If the spectra obtained in the solid state show differences, dissolve the substance to be examined and the reference substance separately in anhydrous ethanol R, evaporate to dryness and record new spectra using the residues.

TESTS

Impurity F

Liquid chromatography (2.2.29) coupled with mass spectrometry (2.2.43).

Solvent mixture: acetonitrile R1, water for chromatography R (30:70 V/V).

Test solution: Dissolve 50.0 mg of the substance to be examined in the solvent mixture and dilute to 100.0 mL with the solvent mixture.

Reference solution: Dissolve 2.0 mg of imatinib impurity F CRS in the solvent mixture and dilute to 100.0 mL with the solvent mixture. Dilute 1.0 mL of the solution to 200.0 mL with the solvent mixture.
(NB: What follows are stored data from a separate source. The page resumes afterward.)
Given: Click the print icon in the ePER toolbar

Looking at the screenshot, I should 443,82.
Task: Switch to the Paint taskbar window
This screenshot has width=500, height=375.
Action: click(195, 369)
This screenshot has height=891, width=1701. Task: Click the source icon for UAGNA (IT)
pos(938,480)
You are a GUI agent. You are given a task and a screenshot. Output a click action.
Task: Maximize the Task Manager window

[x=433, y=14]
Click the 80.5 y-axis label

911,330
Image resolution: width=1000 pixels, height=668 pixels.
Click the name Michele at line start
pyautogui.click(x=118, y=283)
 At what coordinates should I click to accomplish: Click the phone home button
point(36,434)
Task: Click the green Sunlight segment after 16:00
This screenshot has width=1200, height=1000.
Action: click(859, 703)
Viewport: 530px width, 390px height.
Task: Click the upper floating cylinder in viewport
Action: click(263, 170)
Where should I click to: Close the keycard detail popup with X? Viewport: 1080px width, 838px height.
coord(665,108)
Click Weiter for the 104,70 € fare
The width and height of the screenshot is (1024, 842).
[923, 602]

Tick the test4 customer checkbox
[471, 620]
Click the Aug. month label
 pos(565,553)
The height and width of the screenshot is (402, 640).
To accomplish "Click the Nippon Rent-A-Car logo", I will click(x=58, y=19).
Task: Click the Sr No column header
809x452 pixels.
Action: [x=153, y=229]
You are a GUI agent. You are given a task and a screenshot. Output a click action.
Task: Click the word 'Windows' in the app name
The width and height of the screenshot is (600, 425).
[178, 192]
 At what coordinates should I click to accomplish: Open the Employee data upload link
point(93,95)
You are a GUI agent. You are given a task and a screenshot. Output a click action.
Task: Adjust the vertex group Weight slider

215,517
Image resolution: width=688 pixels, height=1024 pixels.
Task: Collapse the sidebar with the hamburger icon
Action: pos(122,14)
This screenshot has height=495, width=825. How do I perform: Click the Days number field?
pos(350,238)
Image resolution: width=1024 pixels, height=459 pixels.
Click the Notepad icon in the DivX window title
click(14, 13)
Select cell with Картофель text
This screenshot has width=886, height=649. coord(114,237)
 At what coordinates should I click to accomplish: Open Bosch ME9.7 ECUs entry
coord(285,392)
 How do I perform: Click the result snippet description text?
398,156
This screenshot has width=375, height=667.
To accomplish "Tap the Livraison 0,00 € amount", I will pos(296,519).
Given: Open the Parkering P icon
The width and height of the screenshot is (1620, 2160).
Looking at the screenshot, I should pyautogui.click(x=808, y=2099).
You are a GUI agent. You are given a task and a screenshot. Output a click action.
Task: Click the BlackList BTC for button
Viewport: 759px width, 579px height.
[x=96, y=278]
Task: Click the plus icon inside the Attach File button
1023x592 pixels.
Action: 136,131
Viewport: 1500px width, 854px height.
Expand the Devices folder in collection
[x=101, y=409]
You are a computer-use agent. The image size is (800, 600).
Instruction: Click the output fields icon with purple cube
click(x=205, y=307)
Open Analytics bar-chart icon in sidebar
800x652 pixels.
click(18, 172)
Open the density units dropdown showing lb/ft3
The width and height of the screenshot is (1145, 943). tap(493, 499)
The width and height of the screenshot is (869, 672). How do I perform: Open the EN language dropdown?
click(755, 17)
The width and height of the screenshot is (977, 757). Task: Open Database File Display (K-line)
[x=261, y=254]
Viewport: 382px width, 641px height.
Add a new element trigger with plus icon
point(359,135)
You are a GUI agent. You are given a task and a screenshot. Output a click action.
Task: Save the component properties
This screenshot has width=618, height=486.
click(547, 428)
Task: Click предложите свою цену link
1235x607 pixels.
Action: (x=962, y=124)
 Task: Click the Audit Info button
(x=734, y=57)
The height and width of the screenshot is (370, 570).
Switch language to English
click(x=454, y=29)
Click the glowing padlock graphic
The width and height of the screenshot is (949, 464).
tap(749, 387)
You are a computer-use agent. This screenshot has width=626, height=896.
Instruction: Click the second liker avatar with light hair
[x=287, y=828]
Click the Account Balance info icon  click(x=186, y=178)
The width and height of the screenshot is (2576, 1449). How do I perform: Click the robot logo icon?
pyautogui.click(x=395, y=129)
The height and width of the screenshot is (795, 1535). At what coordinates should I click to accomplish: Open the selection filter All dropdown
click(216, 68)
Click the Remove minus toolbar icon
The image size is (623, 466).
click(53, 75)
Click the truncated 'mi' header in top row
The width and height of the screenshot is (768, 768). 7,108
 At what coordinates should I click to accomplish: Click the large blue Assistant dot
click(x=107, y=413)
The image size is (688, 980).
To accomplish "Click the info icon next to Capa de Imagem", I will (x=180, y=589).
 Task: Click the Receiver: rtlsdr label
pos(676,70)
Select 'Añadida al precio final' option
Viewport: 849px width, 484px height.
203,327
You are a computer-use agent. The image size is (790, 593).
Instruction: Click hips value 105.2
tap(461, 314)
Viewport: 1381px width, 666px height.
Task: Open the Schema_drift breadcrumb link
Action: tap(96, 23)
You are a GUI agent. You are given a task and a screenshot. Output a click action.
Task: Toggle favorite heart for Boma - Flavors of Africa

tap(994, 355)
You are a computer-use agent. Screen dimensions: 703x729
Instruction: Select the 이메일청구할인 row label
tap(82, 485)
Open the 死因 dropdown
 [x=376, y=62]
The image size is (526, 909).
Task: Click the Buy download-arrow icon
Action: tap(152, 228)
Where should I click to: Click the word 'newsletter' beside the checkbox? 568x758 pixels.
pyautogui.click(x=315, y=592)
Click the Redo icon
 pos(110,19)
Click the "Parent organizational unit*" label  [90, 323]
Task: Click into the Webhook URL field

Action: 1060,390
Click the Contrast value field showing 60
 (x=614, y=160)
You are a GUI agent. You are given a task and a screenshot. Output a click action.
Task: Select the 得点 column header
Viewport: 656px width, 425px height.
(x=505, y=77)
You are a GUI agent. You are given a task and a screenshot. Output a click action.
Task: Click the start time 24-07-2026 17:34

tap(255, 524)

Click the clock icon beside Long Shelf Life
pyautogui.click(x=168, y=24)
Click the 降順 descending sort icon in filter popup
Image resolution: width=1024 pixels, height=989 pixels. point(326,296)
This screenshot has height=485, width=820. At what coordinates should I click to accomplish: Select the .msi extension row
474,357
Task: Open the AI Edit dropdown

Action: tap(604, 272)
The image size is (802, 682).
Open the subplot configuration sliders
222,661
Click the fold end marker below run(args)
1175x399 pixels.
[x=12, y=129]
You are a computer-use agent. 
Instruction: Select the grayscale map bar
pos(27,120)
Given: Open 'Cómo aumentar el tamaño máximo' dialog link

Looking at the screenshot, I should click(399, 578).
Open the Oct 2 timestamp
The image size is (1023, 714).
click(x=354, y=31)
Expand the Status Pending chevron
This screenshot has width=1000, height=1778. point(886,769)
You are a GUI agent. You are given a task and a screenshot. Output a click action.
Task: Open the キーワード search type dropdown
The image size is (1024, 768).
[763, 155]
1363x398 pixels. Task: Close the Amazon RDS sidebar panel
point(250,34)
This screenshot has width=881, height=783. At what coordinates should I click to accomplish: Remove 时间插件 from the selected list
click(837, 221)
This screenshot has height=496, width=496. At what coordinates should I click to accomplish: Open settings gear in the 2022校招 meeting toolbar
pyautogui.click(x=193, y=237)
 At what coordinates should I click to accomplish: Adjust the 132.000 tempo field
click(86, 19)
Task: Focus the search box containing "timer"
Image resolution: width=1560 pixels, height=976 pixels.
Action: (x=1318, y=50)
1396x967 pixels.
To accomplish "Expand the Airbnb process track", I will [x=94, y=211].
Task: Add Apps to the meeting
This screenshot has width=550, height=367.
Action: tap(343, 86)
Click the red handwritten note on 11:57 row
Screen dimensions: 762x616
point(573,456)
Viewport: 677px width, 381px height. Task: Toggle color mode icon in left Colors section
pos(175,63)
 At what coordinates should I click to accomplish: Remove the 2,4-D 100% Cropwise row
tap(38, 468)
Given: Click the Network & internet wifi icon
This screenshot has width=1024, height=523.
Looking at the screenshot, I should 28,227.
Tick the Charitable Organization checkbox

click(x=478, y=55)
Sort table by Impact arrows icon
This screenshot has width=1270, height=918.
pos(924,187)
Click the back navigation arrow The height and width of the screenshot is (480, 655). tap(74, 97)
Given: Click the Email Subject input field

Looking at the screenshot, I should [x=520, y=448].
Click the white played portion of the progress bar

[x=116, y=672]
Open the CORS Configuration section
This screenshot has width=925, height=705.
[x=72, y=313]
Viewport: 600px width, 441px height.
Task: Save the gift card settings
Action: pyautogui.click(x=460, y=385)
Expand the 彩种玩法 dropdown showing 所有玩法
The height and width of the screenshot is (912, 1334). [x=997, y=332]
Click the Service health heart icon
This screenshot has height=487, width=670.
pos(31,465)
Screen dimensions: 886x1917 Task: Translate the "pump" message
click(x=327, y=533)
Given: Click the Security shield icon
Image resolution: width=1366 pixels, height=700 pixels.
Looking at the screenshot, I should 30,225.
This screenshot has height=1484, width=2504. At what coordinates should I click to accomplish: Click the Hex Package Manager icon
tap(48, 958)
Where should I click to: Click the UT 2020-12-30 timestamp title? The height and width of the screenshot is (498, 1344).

Dilute 1.0 mL of this solution to 10.0 mL with the solvent mixture.

Column:

— size: l = 0.15 m, Ø = 3.0 mm;

— stationary phase: end-capped octadecylsilyl amorphous organosilica polymer for chromatography R (3.5 μm);

— temperature: 40 °C.

Mobile phase:

— mobile phase A: 1.26 g/L solution of ammonium formate R in water for chromatography R adjusted to pH 3.4-3.5 with anhydrous formic acid R;

— mobile phase B: 0.05 per cent V/V solution of anhydrous formic acid R in acetonitrile R1;

Time (min)	Mobile phase A (per cent V/V)	Mobile phase B (per cent V/V)
0 – 6	80	20
6 – 10	80 → 20	20 → 80
10 – 15	20	80

NOTE: MS acquisition can be started at 3.5 min and stopped at 6 min; during non-acquisition the eluent is directed to waste.

Flow rate: 0.5 mL/min.

Detection: Mass detector: the following settings have been found to be suitable and are given as examples; if the detector has different setting parameters, adjust the detector settings so as to comply with the system suitability criterion:

— ionisation: ESI-positive;

— detection m/z (SIM): 278.2;

— gas temperature: 350 °C;

— drying gas flow: 12 L/min;

— nebuliser pressure: 414 kPa;

— capillary voltage (Vcap): 3 kV.

Injection: 10 μL.

System suitability: Reference solution:

— signal-to-noise ratio: minimum 20 for the principal peak;

— repeatability: maximum relative standard deviation of 10 per cent determined on 6 injections.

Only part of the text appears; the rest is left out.